◆ **Исходный текст**:
········
Разговоры же о скором переселении в Крым и выходе в отставку – это для Дибича и тех, кто в эту минуту мог находиться рядом и слышать слова императора. Пусть они думают, что он просто устал, как солдат, отслуживший двадцать пять лет, и мечтает об отдыхе, покое, безмятежной старости – это им понятно, а что действительно происходит у него в душе – одному Богу ведомо. Ведомо Богу и тому человеку, у которого он побывал по дороге в Таганрог и с кем долго беседовал наедине, при свечах и мигающем свете лампад, – преподобному Серафиму Саровскому. Возможно или наверняка побывал?
Иные историки отрицают этот факт, ссылаясь на то, что преподобный Серафим, мол, еще не вышел из затвора и к тому же был не в ладах с тогдашним настоятелем, но саровские предания хранят память о посещении Александра, хранят, берегут, лелеют, значит, все-таки было… Феодор Козьмич с Серафимом явно связаны духовно, и тому есть немало подтверждений, на что обращают внимание исследователи. Серафим, к примеру, говаривал, что православие – большой, оснащенный корабль, а разные секты, в том числе и старообрядческие, – это лодки, которые не тонут лишь потому, что крепко к нему привязаны. Феодор Козьмич выражал эту мысль теми же словами: корабль… лодки… по Серафиму. Кроме того, в деревне Зерцалы вместе с Феодором Козьмичом жил благодатный старец Даниил, пребывавший в постоянном молитвенном общении с Серафимом Саровским. Когда томская мещанка Мария Иконникова попросила у старца Даниила благословения, чтобы странствовать с котомкой по России, тот ей сурово отказал, велел сидеть дома и чулки вязать, но она не послушалась и самочинно отправилась в Саров. Преподобный Серафим ее строго отчитал: «Зачем ты пошла по России? Ведь тебе брат Даниил не велел больше ходить по России. Теперь же ступай назад, домой!..»
Вот оно как: брат Даниил… Значит, не мог не знать и о брате Феодоре. Думаю, беседовал с ним Александр по дороге в Таганрог, наверняка беседовал, наедине, без посторонних, с глазу на глаз. А глаза у Серафима были удивительные, по-детски ясные, жгуче-прозрачные, проникавшие в самую душу, – глаза святого человека. Что ему сказал Александр, приняв благословение, и что тот ответил ему, коснувшись его головы легкой сухой ладошкой и трижды перекрестив во имя Отца, Сына и Святого Духа, навеки останется для нас тайной, которую мы не откроем, и загадкой, которую не разгадаем, сколько бы ни сидели в архивах и библиотеках. Не откроем, не разгадаем – и все-таки что?
········
◆ **Предоставленные сведения**:
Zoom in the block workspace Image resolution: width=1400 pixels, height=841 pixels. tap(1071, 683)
········
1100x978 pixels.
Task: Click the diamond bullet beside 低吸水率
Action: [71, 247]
········
◆ **Что сделать**: Выведите дословно отрывок исходного текста от слов «Разговоры же о» до слов «или наверняка побывал?» включительно. Пункты никак не связаны с исходным текстом.

◆ **Результат выполнения**:
Разговоры же о скором переселении в Крым и выходе в отставку – это для Дибича и тех, кто в эту минуту мог находиться рядом и слышать слова императора. Пусть они думают, что он просто устал, как солдат, отслуживший двадцать пять лет, и мечтает об отдыхе, покое, безмятежной старости – это им понятно, а что действительно происходит у него в душе – одному Богу ведомо. Ведомо Богу и тому человеку, у которого он побывал по дороге в Таганрог и с кем долго беседовал наедине, при свечах и мигающем свете лампад, – преподобному Серафиму Саровскому. Возможно или наверняка побывал?